To explore the metabolic functions and pathways of the gut microbiome in each group, PICRUSt2 software[37] was utilized to make predictions about microbial functions within metabolic pathways. The compositions of the identified microbes were aligned with the MetaCyc database[38] to obtain estimates of their metabolic functions. Statistical Analysis for Metagenomic Profiles (STAMP; version 2.1.3) software[39] was employed to detect variations in metabolic function abundance among groups using Welch's t-test[40] with a confidence interval of 0.95 and a significance threshold of P < 0.05. Gut microbiome contributions to specific pathways were determined by collecting pathway-associated enzyme commission (EC) numbers from MetaCyc and sorting on the basis of relative abundance.

RESULTS
Participant characteristics

In total, 440 participants were invited to participate in the CRC Screening Development with Multiple Technologies Project 2020s between February 1, 2021, and June 30, 2022; of these, 152 participants were enrolled in the experiment (Figure 1). Participants were categorized into three groups: 40 in the CT group, 52 in the HP group, and 60 in the TA group. Table 1 presents the demographic and clinical characteristics of the study participants. Participants in the HP and TA groups tended to be older than participants in the CT group. The number of women did not significantly differ among the three groups, but the CT group had the lowest number of men. Most participants in the HP group had polyps in the distal colon, whereas participants in the TA group had polyps in the distal and proximal colon.

Figure 1
Figure 1 Flowchart of participant enrollment. CRC: Colorectal cancer; CT: Control group; HP: Hyperplastic polyps; TA: Tubular adenoma.
Table 1 Participant demographic and clinical characteristics.
Group
CT, n = 40
HP, n = 52
TA, n = 60
Age in years, median (range)56 (52-59)60 (51-71)61 (52-71)
Sex
    Female31 (77.5)32 (61.5)31 (51.7)
    Male9 (22.5)20 (38.5)29 (48.3)
BMI in kg/m2, median (range)21.7 (18-26.56)23.4 (18.6-38.3)24 (19-32)
Polyp location
    Proximal6 (11.5)21 (35)
    Distal39 (75)22 (36.7)
    Both7 (13.5)17 (28.3)
Microbial community investigation

Data preprocessing with the QIIME2 pipeline revealed an average read length of 1452.95. The minimum and maximum sequence lengths were 1363 and 1788 bases, respectively. Supplementary Figure 1 shows the sequence length statistics and alpha rarefaction curve. Source Data Supplementary Table 1 lists the numbers of reads during the denoising process.

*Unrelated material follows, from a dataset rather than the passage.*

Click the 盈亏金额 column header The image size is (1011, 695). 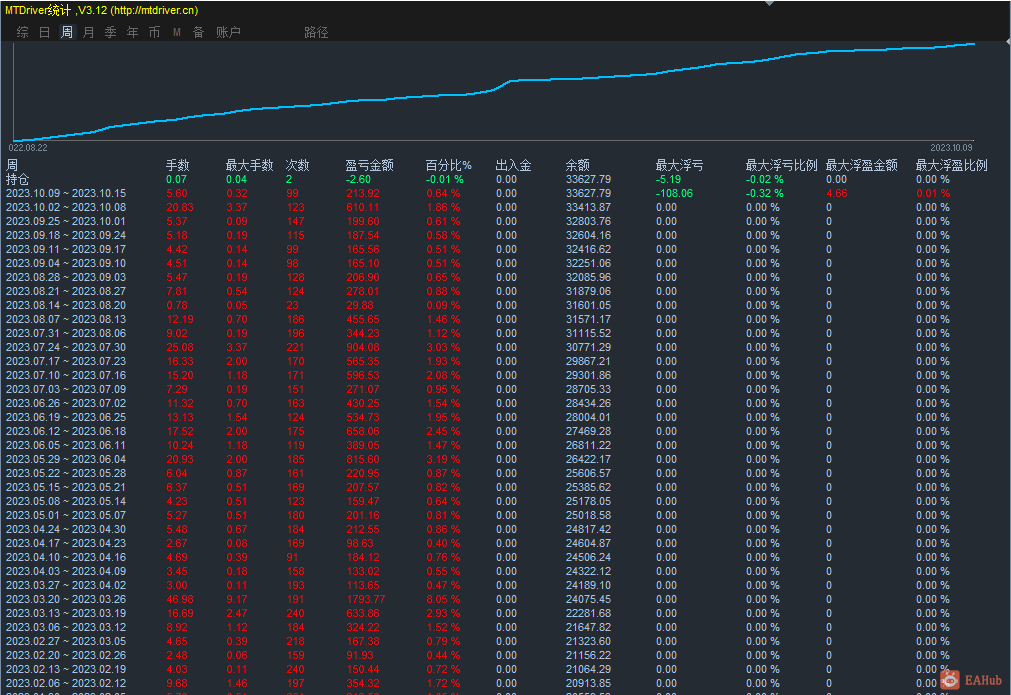click(369, 165)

Microbiome diversities were compared among study groups using the Wilcoxon rank sum test and Kruskal-Wallis rank sum test. In terms of α-diversity, there were no significant differences among the CT, HP, and TA groups according to the Wilcoxon rank sum test. Analyses using the Shannon index (P = 0.47), PD (P = 0.85), Simpson index (P = 0.42), and Pielou index (P = 0.72) indicated that α-diversity did not significantly differ between the HP and CT groups (Figure 2A). Furthermore, α-diversity did not significantly differ between the CT and TA groups [Shannon index (P = 0.38), PD (P = 0.75), Simpson index (P = 0.29), and Pielou index (P = 0.48); Figure 2B].

Figure 2
Figure 2 Microbial diversity of the gut microbiome in control, hyperplastic polyps, and tubular adenoma groups. A: Box plots show α-diversity between the control (CT) and hyperplastic polyps (HP) groups; B: Box plots show α-diversity between the CT and tubular adenoma (TA) groups; C: Principal coordinate analysis (PCoA) plots show β-diversity between the CT and HP groups; D: PCoA plots show β-diversity the CT and TA groups. PD: Phylogenetic diversity.

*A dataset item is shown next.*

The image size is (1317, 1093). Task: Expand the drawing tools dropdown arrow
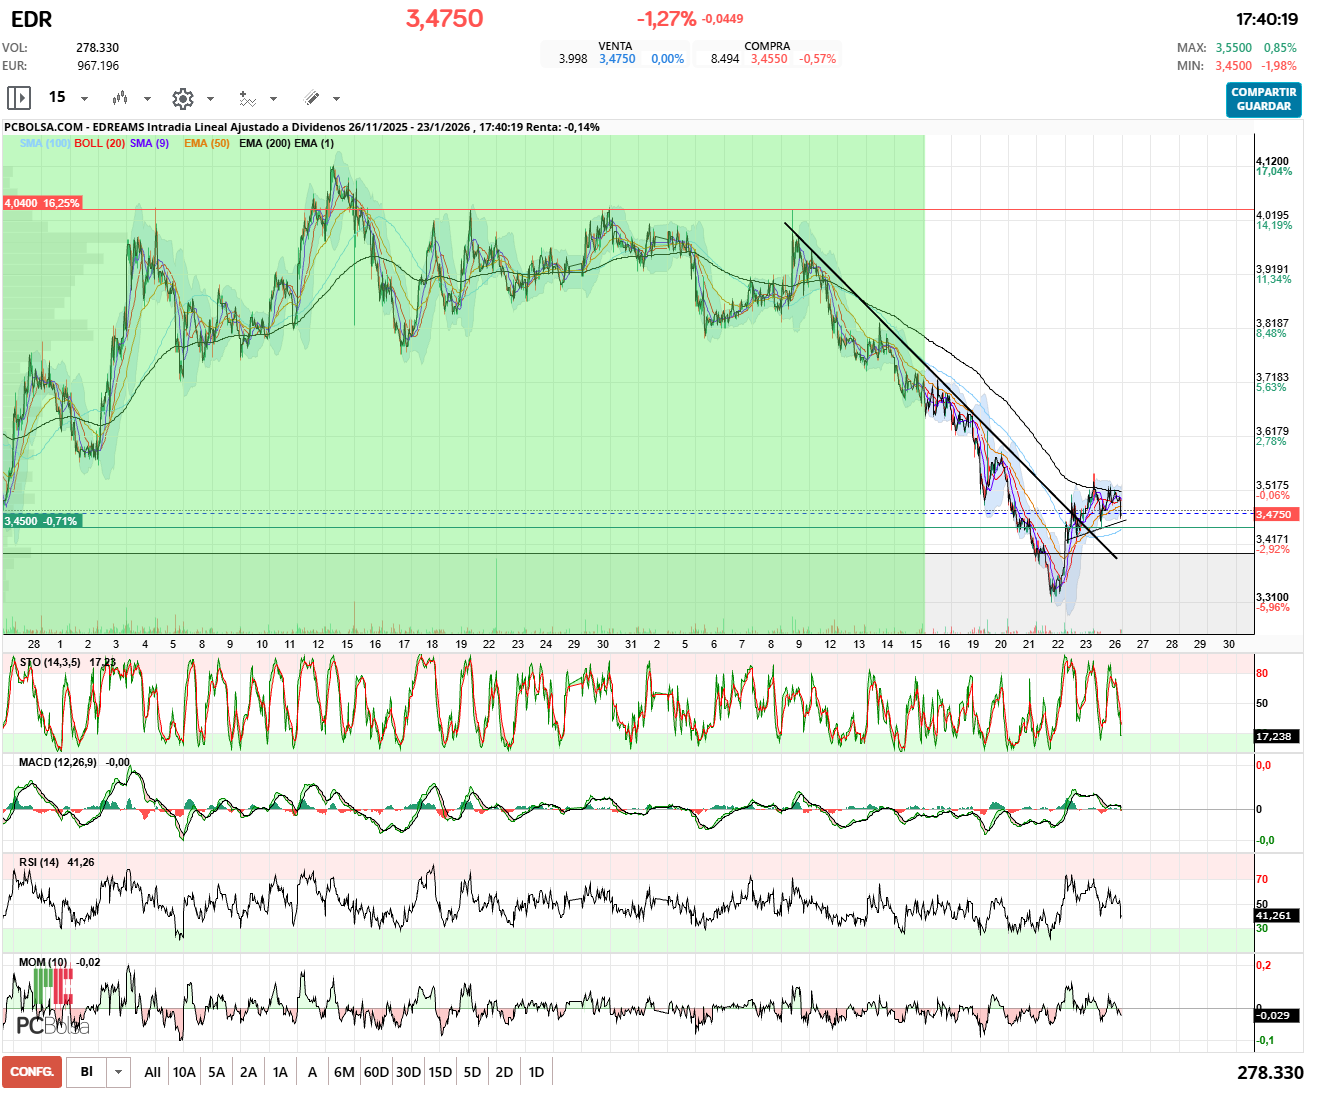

Bray-Curtis distance-based PCoA was performed to assess β-diversity among participants in the CT, HP, and TA groups. As shown in Figure 2C and D, there were no significant differences in gut microbiome composition between the CT and HP groups or the CT and TA groups. Thus, the CT, HP, and TA groups did not demonstrate significant differences in richness and evenness at the species level.

Groupwise comparative analyses of gut microbial species: CT vs HP and CT vs TA

To identify gut microbiome signatures that could distinguish the CT group from the HP and TA groups, we compared microbial species between the CT and HP groups, and between the CT and TA groups, using the LEfSe method and DESeq2. LEfSe, a powerful tool for the discovery of high-potential signatures, combines non-parametric standard tests for statistical significance with linear discriminant analysis (LDA). The LDA model within LEfSe identifies microbial species that are differentially abundant between groups, then estimates the effect size of each significantly different microbial species[31]. In contrast, DESeq2 utilizes a negative binomial generalized linear model to estimate log fold changes between two groups, then evaluates the significance of those changes using the Wald test[33].

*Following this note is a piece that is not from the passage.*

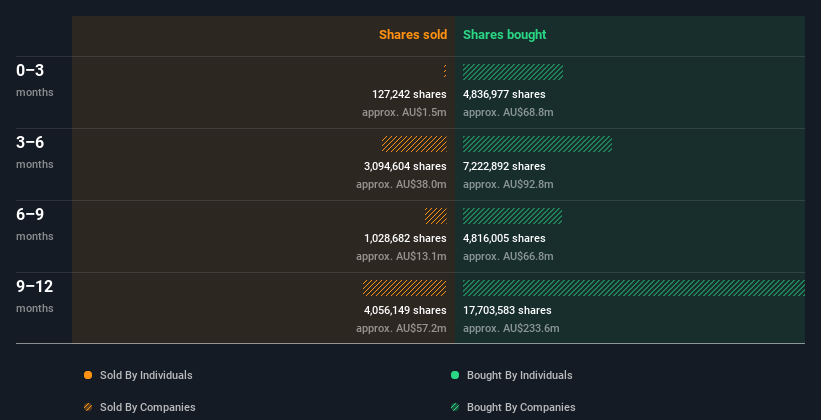Click the 17,703,583 shares value

(507, 310)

LEfSe revealed that ten microbial species significantly differed between the CT and HP groups (Figure 3A, Source Data Supplementary Table 2). Among these, four microbial species were enriched in the HP group: Blautia A 141780 hansenii (B. hansenii), Ruminococcus C 58660 sp000433635, UBA9414 sp003458885, and Veillonella A atypica (V. atypica). Additionally, LEfSe revealed that 20 microbial species significantly differed between the CT and TA groups (Figure 3B, Source Data Supplementary Table 2). Seven microbial species were significantly enriched in the TA group, including two CRC-associated bacteria (Bacteroides H fragilis and Clostridium Q 134516 symbiosum), as well as Bacteroides nordii and Clostridium Q fessum (Figure 3B, Source Data Supplementary Table 2).

Figure 3
Figure 3 Linear discriminant analysis effect size and DESeq2 identified the most enriched microbial species in the control, hyperplastic polyps, and tubular adenoma groups. A: Linear discriminant analysis (LDA) effect size (LEfSe) showed significant microbial differences between the control (CT) and hyperplastic polyps (HP) groups; B: LEfSe showed significant microbial differences the CT and tubular adenoma (TA) groups (LDA score > 2); C: DESeq2 analysis graphs illustrate the log2 fold differential abundances of microbial species between the CT and HP groups; D: DESeq2 analysis graphs illustrate the log2 fold differential abundances of microbial species between the CT and TA groups. In the graphs, log2 fold changes > 0 indicate an increase in the corresponding microbial species, whereas log2 fold changes < 0 indicate a decrease. Microbial species positioned above the zero threshold demonstrated higher relative abundance in either the HP or TA group compared to the CT group.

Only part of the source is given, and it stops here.